4.3.1 Handling a network device node that is going down

If an incident reports a network device node going down, you need to check the location that has the problem, and then take corrective action.

Procedure

Use the topology map of the NNMi console to check the location in which a failure occurred.
When a failure is detected, the color of an icon on the map changes.

If you put maps into a hierarchy, open the child node group to check the status. For the status of a node group, the most critical status is displayed. The statuses of child node groups are applied to the parent node group.
Open the Incident Browsing workspace to check the incident that was reported as the root cause.
Open the Open Key Incidents view or the All Incidents view to reference the content of the incident, and then check the location that has the problem. If you select the target node, and then open the Incident tab, you can check occurrence of the incidents in chronological order. First, check Source Node, Source Object, and Custom Attributes.
Double-click the incident to check detailed information about the incident.
The Incident view is displayed. Use the message and name information to check the type of the incident. Use the source node information to check the location where the failure occurred. Use the date and time information to check the time when the failure occurred.

Note

For an SNMP trap incident, use the Custom Attributes tab to check the detailed information. In the Custom Attributes tab, the information reported by an SNMP trap is displayed. Check the content by referring to the documentation of the devices that issued the SNMP trap.
Set Lifecycle State of the incident to In Progress.
After you understand the details of the problem, from the Lifecycle State pull-down menu, select a state. Immediately after an incident is registered, the state is set to Registered.
From the Assigned To pull-down menu, select your account.
If you want to assign an operator other than you, make sure that the operator can access the assigned incident.
Click (Save and Close).
The changed setting is saved.
Check the situation of the related parts.
A network failure often affects related parts of the communication routes.
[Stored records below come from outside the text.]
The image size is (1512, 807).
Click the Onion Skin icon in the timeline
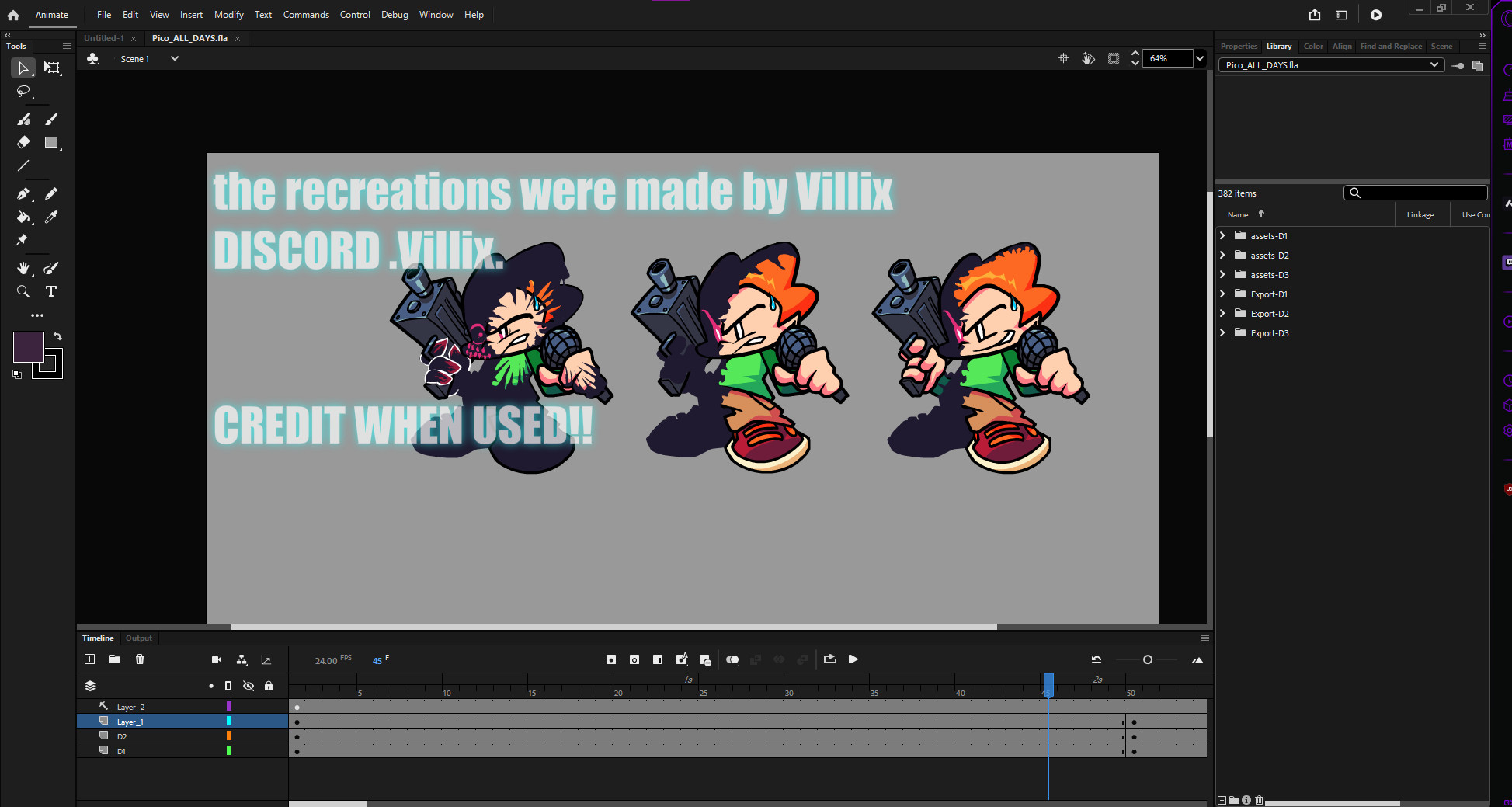pyautogui.click(x=731, y=659)
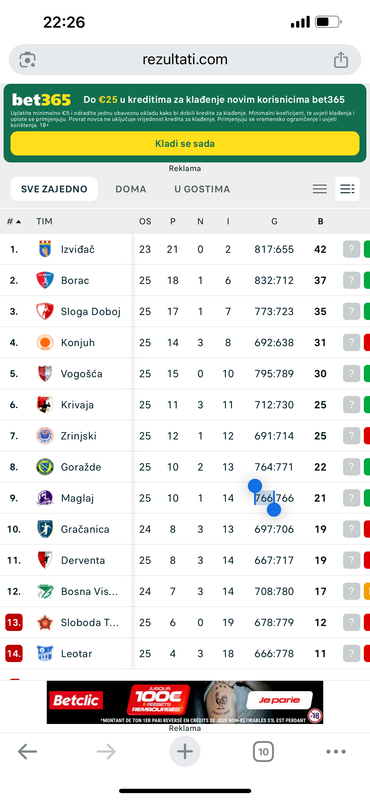Tap the rezultati.com address field
The image size is (370, 800).
185,60
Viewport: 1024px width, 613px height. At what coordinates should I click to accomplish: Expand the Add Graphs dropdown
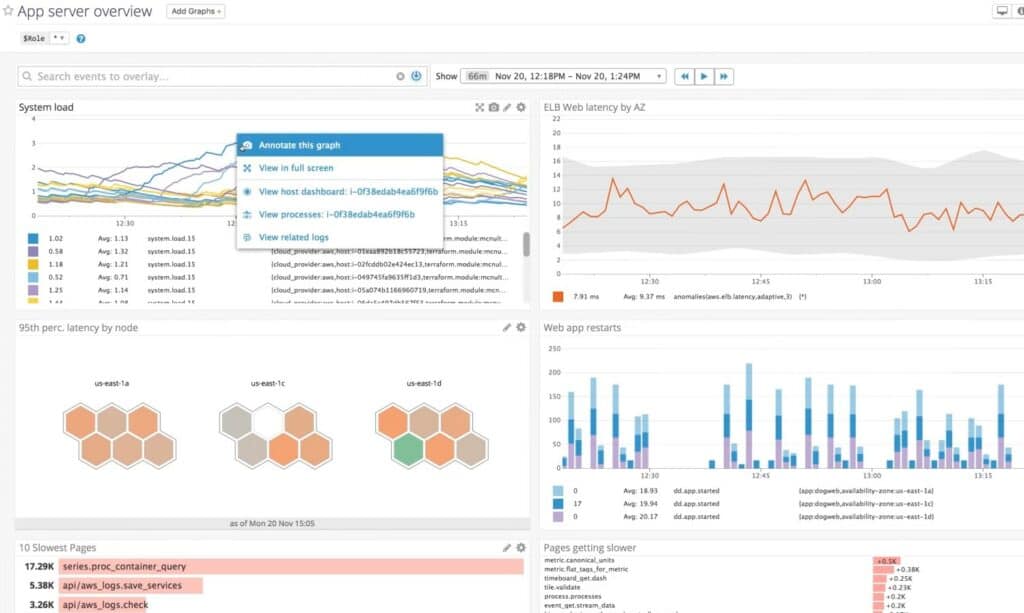click(x=194, y=11)
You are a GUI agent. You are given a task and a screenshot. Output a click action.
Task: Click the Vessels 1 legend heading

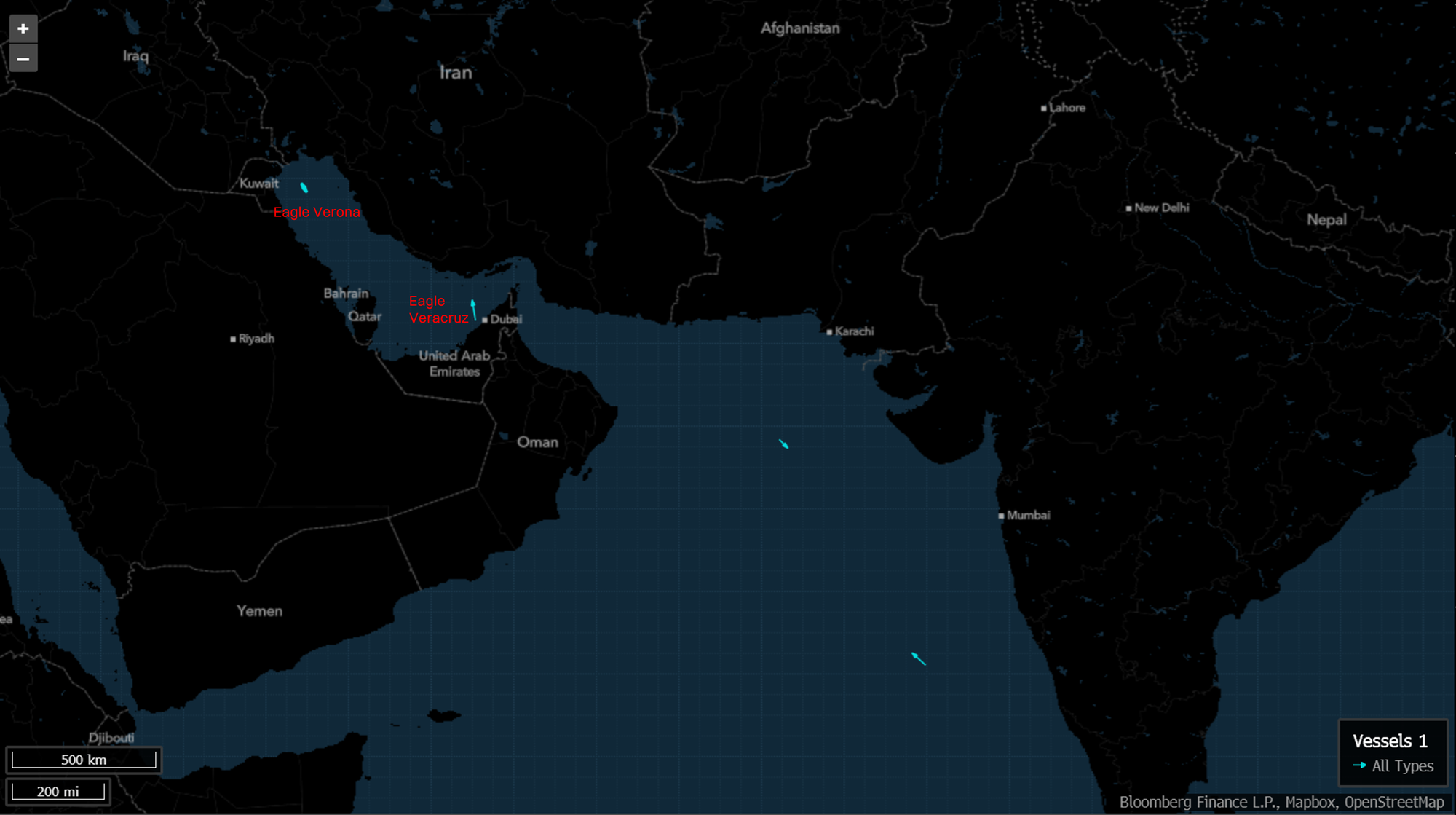pyautogui.click(x=1389, y=741)
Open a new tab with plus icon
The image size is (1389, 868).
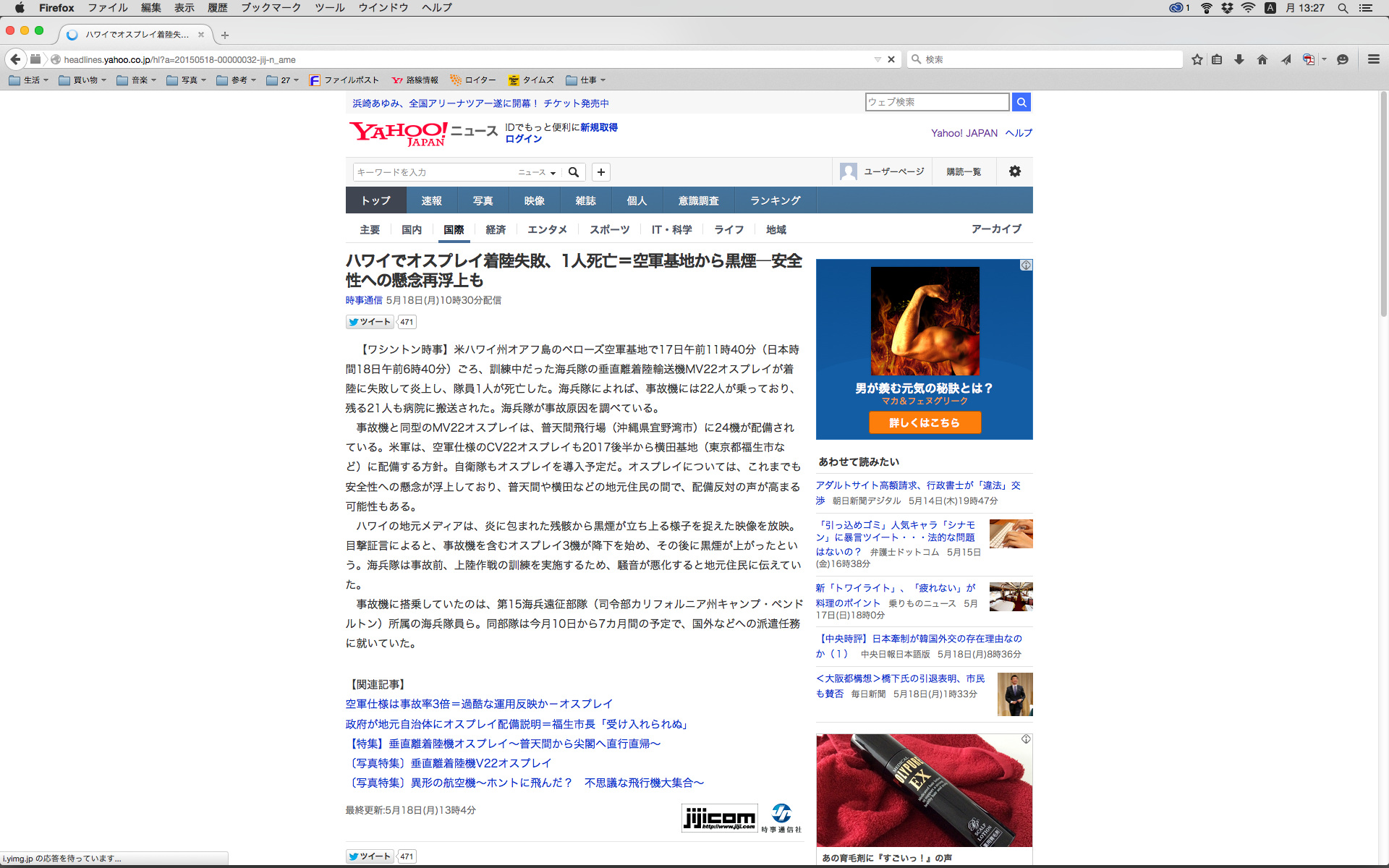pos(225,35)
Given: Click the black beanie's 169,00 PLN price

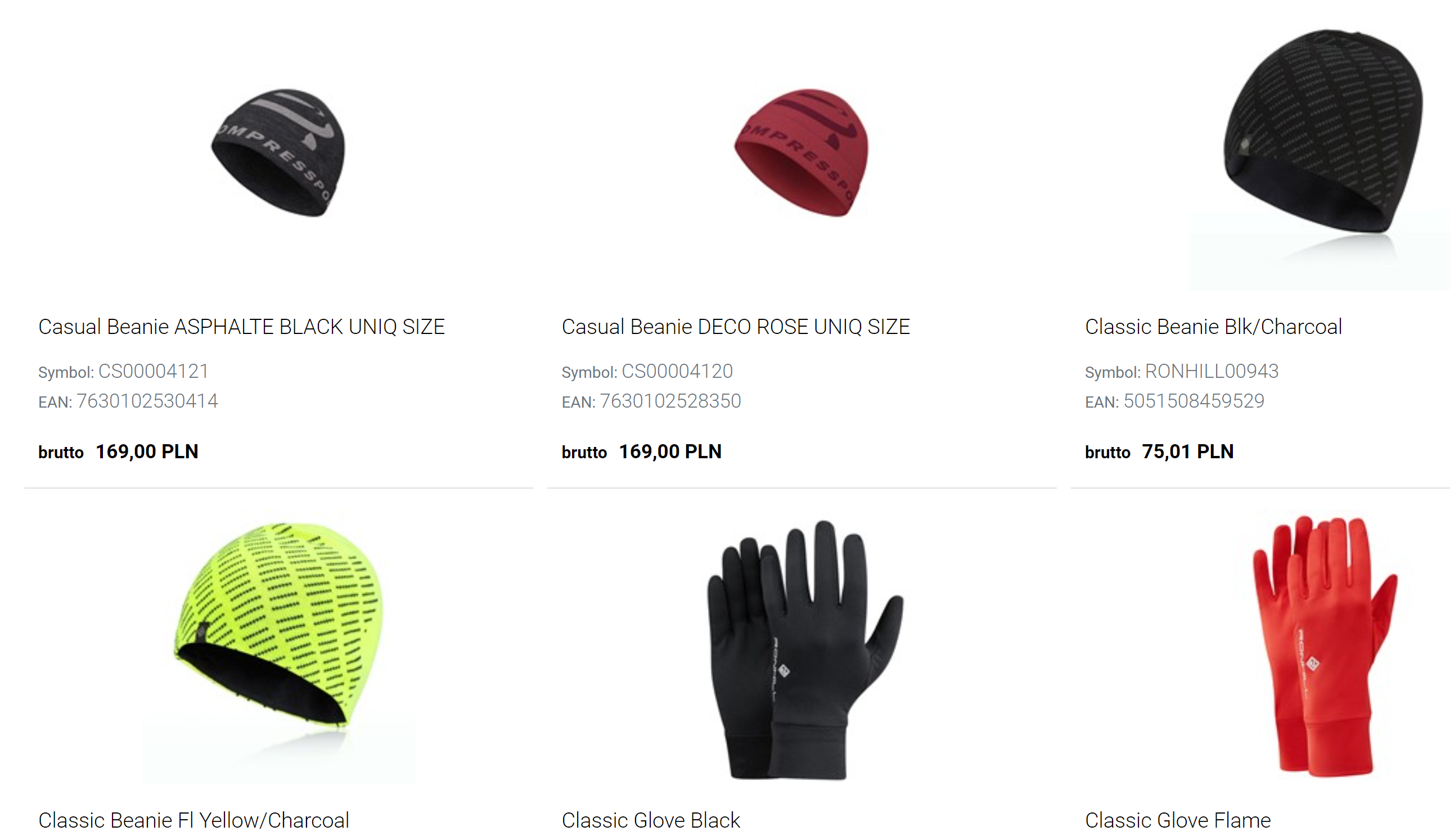Looking at the screenshot, I should tap(147, 451).
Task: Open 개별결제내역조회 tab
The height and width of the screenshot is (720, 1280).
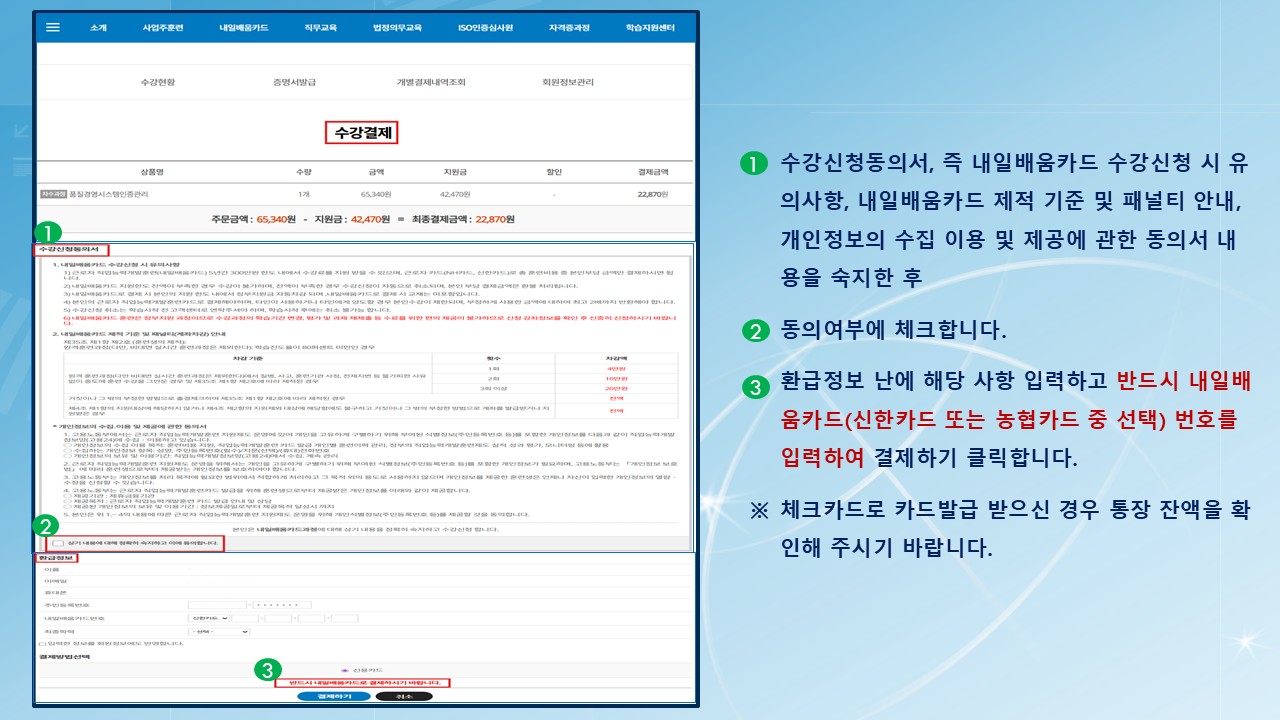Action: (431, 82)
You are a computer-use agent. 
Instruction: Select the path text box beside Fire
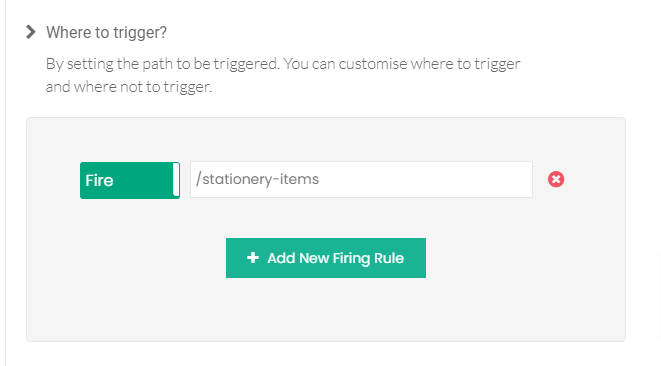tap(361, 179)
Therefore, check not only the root cause but also the related parts.
- In a map window, check the related parts to understand the situation.
- In the Monitoring workspace, make sure that there is no part that has a problem.
Take corrective action.
If you configure automatic actions for an incident beforehand, the specified command can be automatically executed.
After taking corrective action, set Lifecycle State of the incident to Completed.
Closed is automatically set when the system identifies that there is no problem.
Click (Save and Close).
The changed setting is saved.
Check the changed state of the incident.
In the Incident Browsing view, make sure that Lifecycle State is set to Closed.

Result

You have now successfully taken corrective action for a network device node going down.